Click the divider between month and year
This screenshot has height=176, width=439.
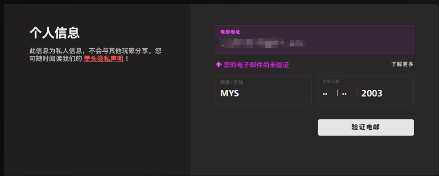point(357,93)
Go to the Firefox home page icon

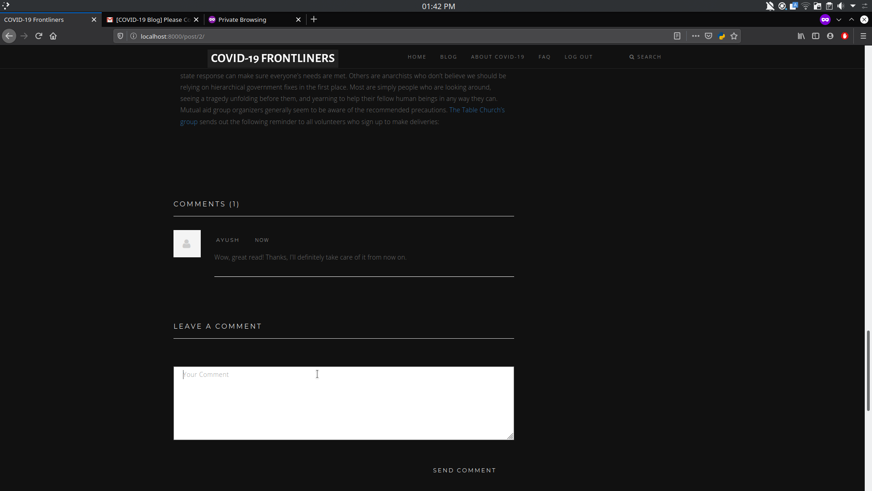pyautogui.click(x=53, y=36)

...

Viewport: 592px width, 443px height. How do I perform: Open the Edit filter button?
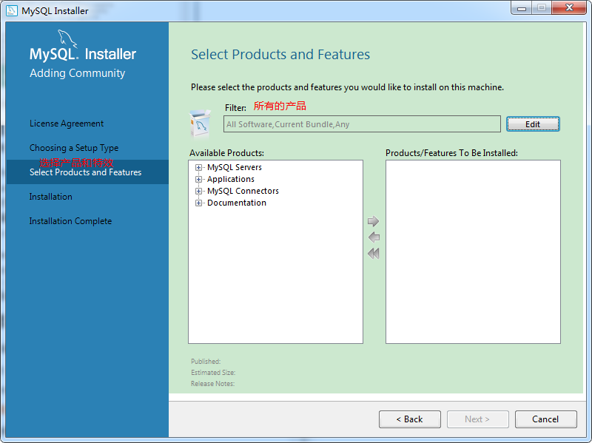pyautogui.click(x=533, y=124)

--

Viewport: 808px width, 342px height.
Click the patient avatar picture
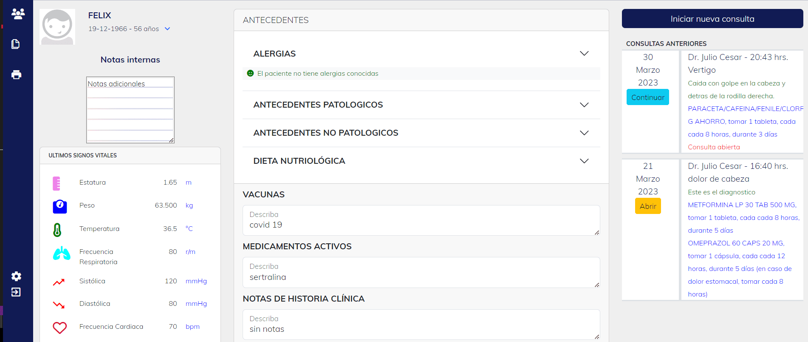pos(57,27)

> _WHAT TO DO_
Recast as a JSON list of strings, one per line, the part of the records that opens with the line containing "Click the divider between month and year" and closes with the line containing "pyautogui.click(x=53, y=36)", both included and blank lines omitted. Leave the pictures out of the answer.

> _RESULT FOR THIS EXERCISE_
[
  "Click the divider between month and year",
  "This screenshot has height=176, width=439.",
  "point(357,93)",
  "Go to the Firefox home page icon",
  "pyautogui.click(x=53, y=36)"
]